[Begin Provided data]

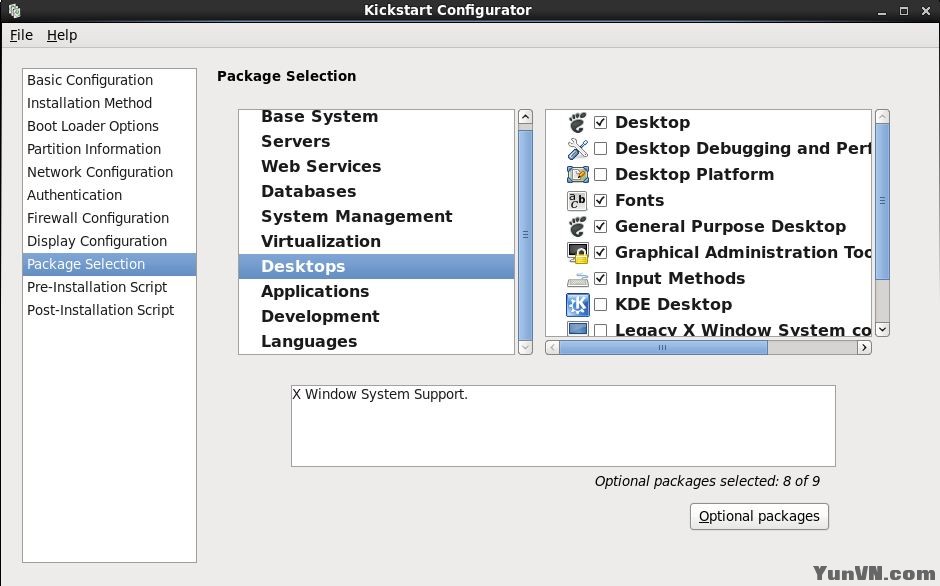Click the KDE Desktop logo icon

click(578, 305)
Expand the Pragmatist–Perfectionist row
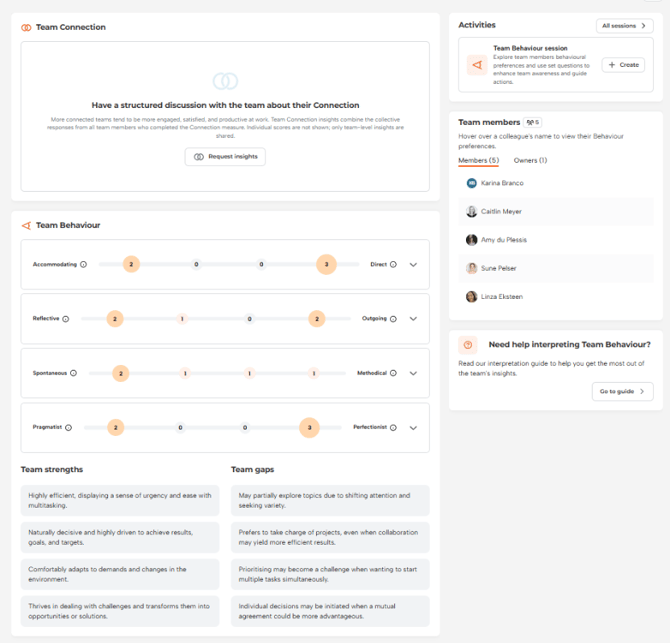 pos(413,427)
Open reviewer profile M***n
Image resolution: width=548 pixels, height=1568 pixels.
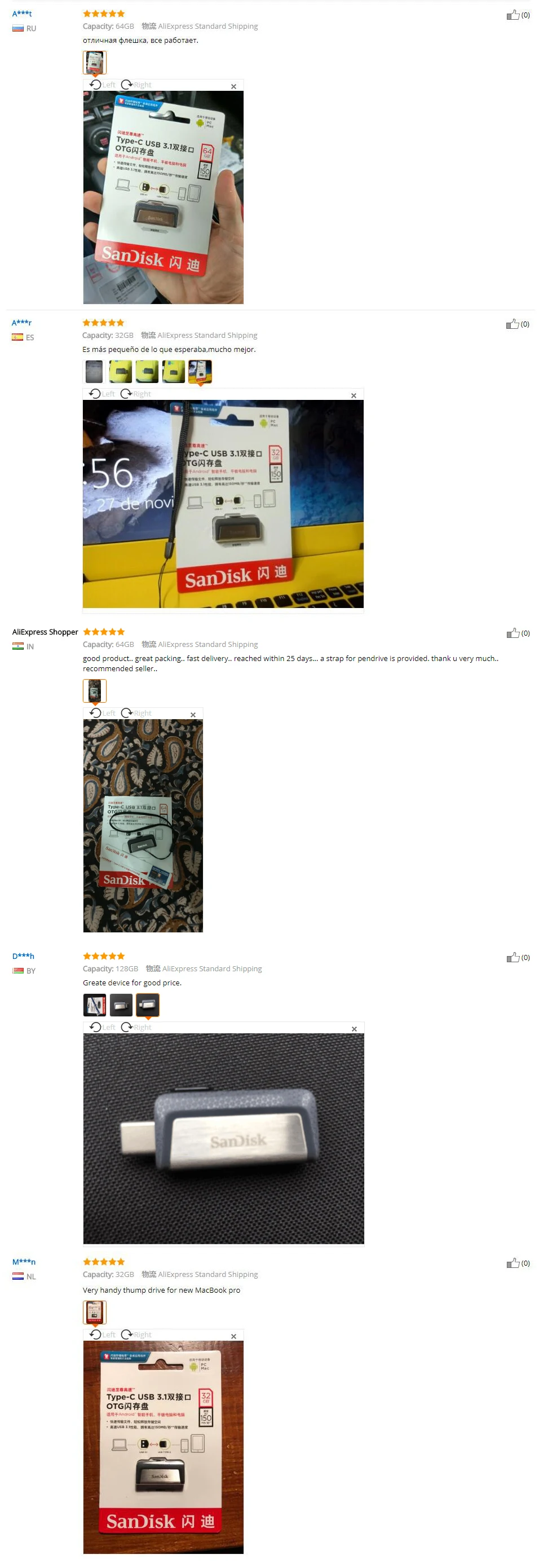24,1262
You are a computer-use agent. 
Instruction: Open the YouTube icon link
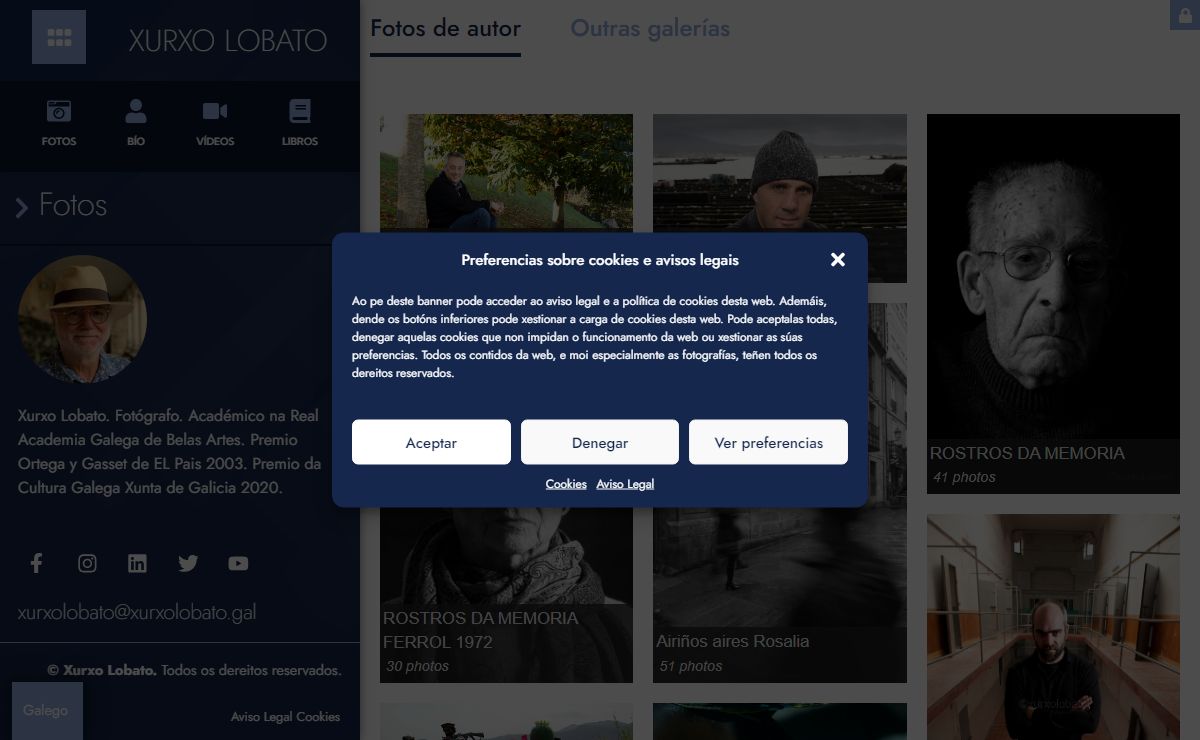point(238,563)
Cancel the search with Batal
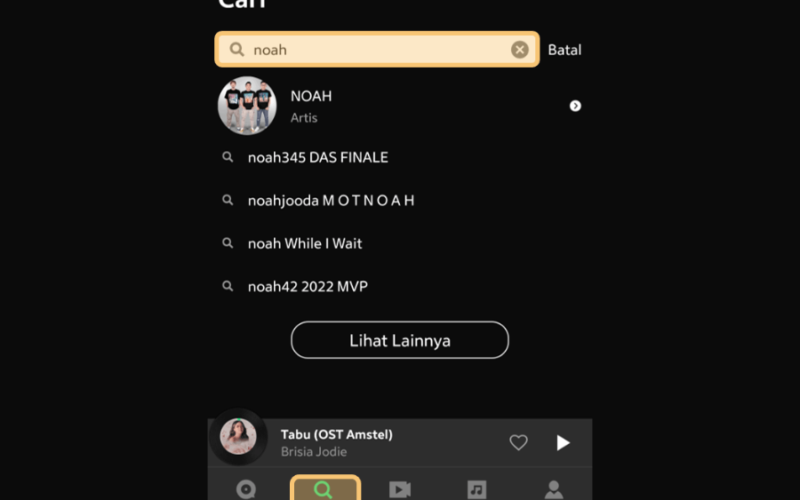This screenshot has height=500, width=800. [564, 49]
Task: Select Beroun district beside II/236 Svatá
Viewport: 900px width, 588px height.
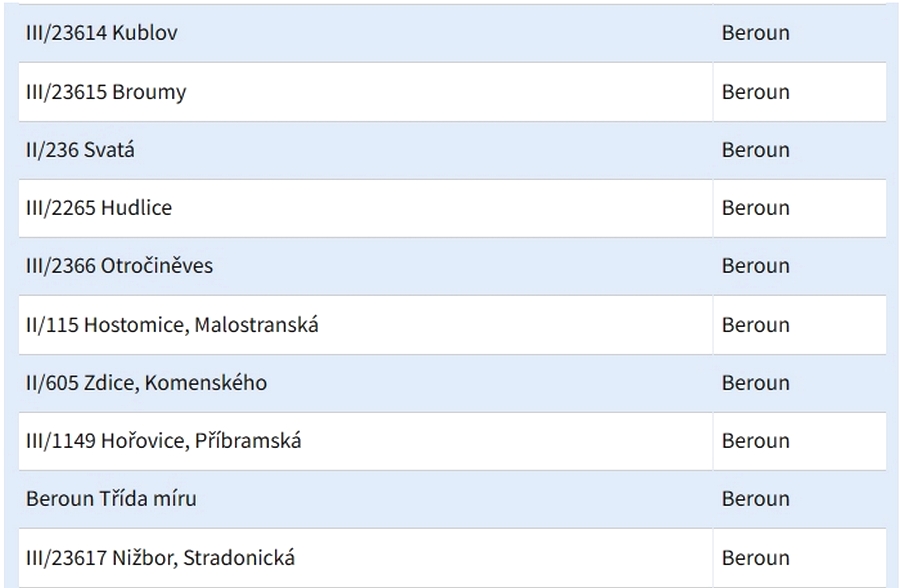Action: click(x=756, y=150)
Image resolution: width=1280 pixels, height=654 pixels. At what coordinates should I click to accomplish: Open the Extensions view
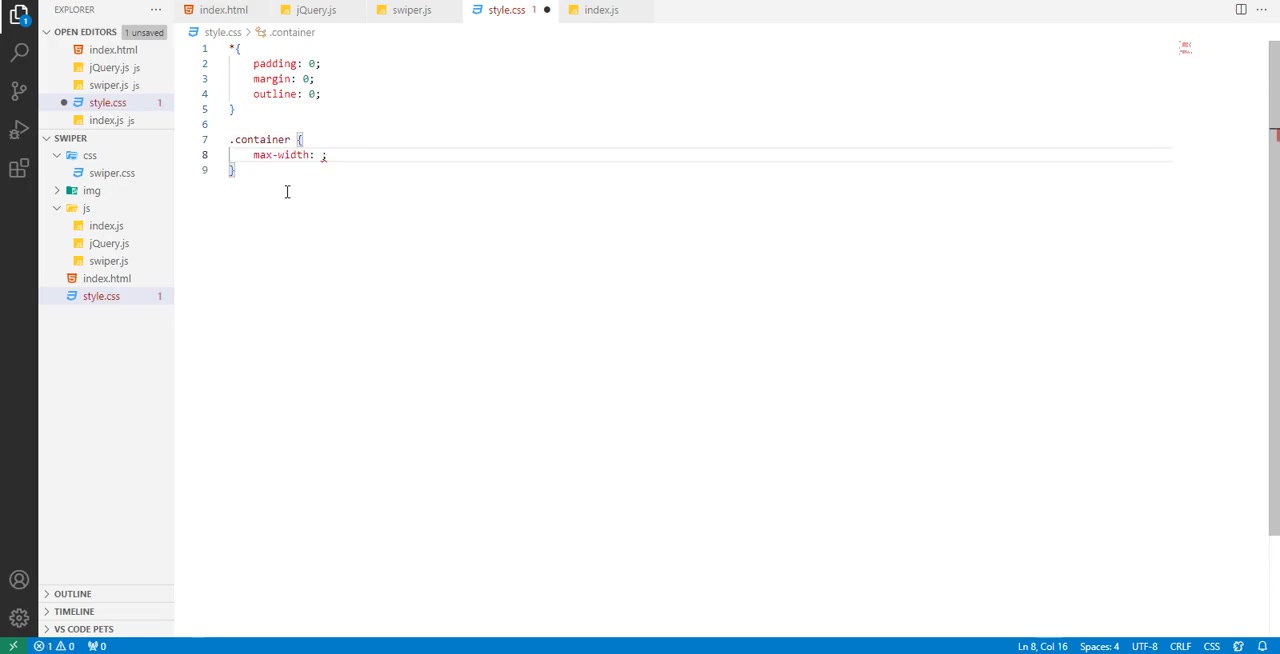point(19,169)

[End Provided data]

Problem statement:
Please recast the records above as a JSON list of strings with one string per line, skipping blank lines and leaving out the pictures.

Finished answer:
[
  "Click the KDE Desktop logo icon",
  "click(578, 305)",
  "Expand the Pragmatist–Perfectionist row",
  " pos(413,427)",
  "Open reviewer profile M***n",
  "Image resolution: width=548 pixels, height=1568 pixels.",
  "24,1262",
  "You are a computer-use agent. ",
  "Instruction: Open the YouTube icon link",
  "point(238,563)",
  "Cancel the search with Batal",
  "This screenshot has height=500, width=800. [564, 49]",
  "Task: Select Beroun district beside II/236 Svatá",
  "Viewport: 900px width, 588px height.",
  "Action: click(x=756, y=150)",
  "Image resolution: width=1280 pixels, height=654 pixels. At what coordinates should I click to accomplish: Open the Extensions view",
  "point(19,169)"
]